Any time I happen upon Big Brother, I can’t fathom how it’s still on television. It looks so boring. And then I heard about watching people knit competitively. And my mind was blown.
So apparently, Norway’s public television network, NRK, is planning to broadcast a bunch of folks attempting to break a world knitting record.
“The NRK network says the Nov. 1 broadcast will be preceded by a four-hour documentary on how the wool off a sheep’s back turns into a sweater,” according to the Associated Press. “NRK producer Rune Moeklebust said Friday that ‘it’s kind of ordinary TV but very slow, although they’ll be knitting as fast as they can.'”
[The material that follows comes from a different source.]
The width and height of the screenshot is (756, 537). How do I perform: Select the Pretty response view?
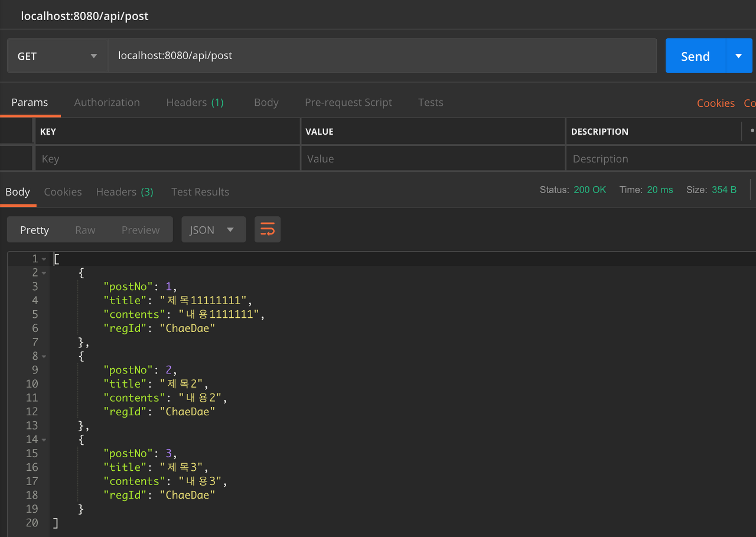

They’ve dedicated five whole hours to the event to see if the individuals can beat the previous record held by Australia of 4 hours and 51 minutes of non-stop knitting. Originally, I was thinking grandmothers around the world must have beat this record 10 times over since the beginning of knitting, but the actual record involves the fastest time between the sheep to the actual finished sweater.
Producer Lise-May Spissoy told NRK TV’s website. But she is enthusiastic about the Norwegian bid: “We’ve already earmarked the lamb for shearing, and are putting together the team of eight record-breakers – one will shear, while the rest spin and knit as fast as they can.”
Previously, the network aired over 5 days of a cruise ship sailing along in the Arctic.